West Cork "The Pogues" Blended Whiskey, 50%malt/50%grain, 40%abv

As if Shane Macgowan needed more whiskey, West Cork partnered with The Pogues to get a little name recognition to sell this high malt blend.  Apparently, Frank McHardy was already involved with this one.

Color -- And this, curiously, is the darkest of the three by far.

Nose -- Wheat, barley, yeast.  Irish soda bread.  Burlap.  It's simple but very pleasant.  Not much oak getting in the way.  Smaller notes of flowers, strawberry candy, and maple syrup develop over time.

Palate -- It has the pepper note of the other blend, but here it's more under control.  It's less sugary than that one as well.  The lead notes are almonds, vanilla, ginger, and caramel.  Some citrus around the edges.  A light bitterness.  Maybe even some pie crust here and there.

Finish -- Toasty and lightly nutty.  A little bit of citrus tang, meets sweet & salty caramel, and ginger.

Comments:
A definite step up from the regular blend and *SPOILER* my favorite of these three whiskies.  While the palate is different in character than the nose again, with much more oak showing, it's a very easy drink and all its parts work together.  This one can certainly tangle with most of the Irish blends on the market.  Good on ya, West Cork & Co. ($30-$45)
Rating -- 81



West Cork 10 year old Single Malt, 40%abv

Though West Cork started distilling 12+ years ago, when they released this single malt they elected to marry their whiskey with that of another distillery; due to the characteristics I'm finding, my guess is Cooley.  In Scotland, this would be a blended malt.  But apparently, even though this whiskey uses single malts from two distilleries they can still call it a single malt in Ireland.

Color -- Right between the other two, a light gold.

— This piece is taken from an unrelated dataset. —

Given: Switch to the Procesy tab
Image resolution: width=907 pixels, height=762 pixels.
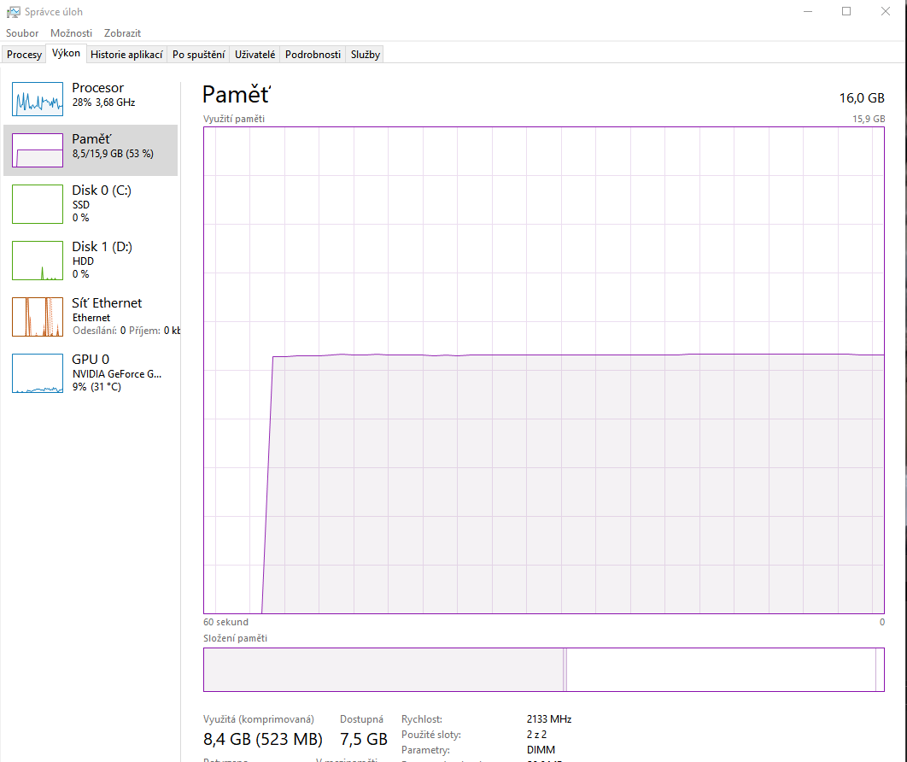Looking at the screenshot, I should [24, 55].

Nose -- Lots of banana!  Overripe banana, baked banana, banana candy.  Then cassia cinnamon, mint, and honey.  Then lemon candy, classic Old Spice, and Now & Later candies.  With time it gets a little grassy.

Palate -- Very similar to the nose, though thankfully a little lighter on the banana.  There's caramel, marzipan, malt, and a hint of pepper.  It's somewhat rummy overall, but then develops a small meaty note after 20+ minutes in the glass.

Finish -- A pleasant lingering pepper and ginger bite.  Not at all sweet.  Some tart limes.  The meaty note in the palate becomes a bit of a funky mouldering note in the finish.

Comments:
I'm not a fan of banana notes in whiskey and this is the banana-est whiskey I've ever experienced.  The late off-notes in the palate and finish are off-putting as well.  That being said, this is the least sweet of the three, which works in its favor.  The palate is mostly well balanced.  I have a feeling this will appeal to other people more than it does to me. ($30-$40)
Rating -- 73 (fans of banana notes will like this much more than I)



As mentioned, the winner was "The Pogues" blend.  I knew it immediately, as it was nice and bready on the nose, while showing perk and balance in the mouth.  The prices on all three of these whiskies are very reasonable for such a small distillery.  The regular blend and the single malt are priced competitively.  Unless you hoard Pogues memorabilia, I wouldn't recommend paying $40+ for that blend.  But if you find it in the $30s and you actually like Irish blends and my notes sound appealing, then I'd recommend it.  In any case, I look forward to the future when West Cork puts out a single malt that's 100% its own.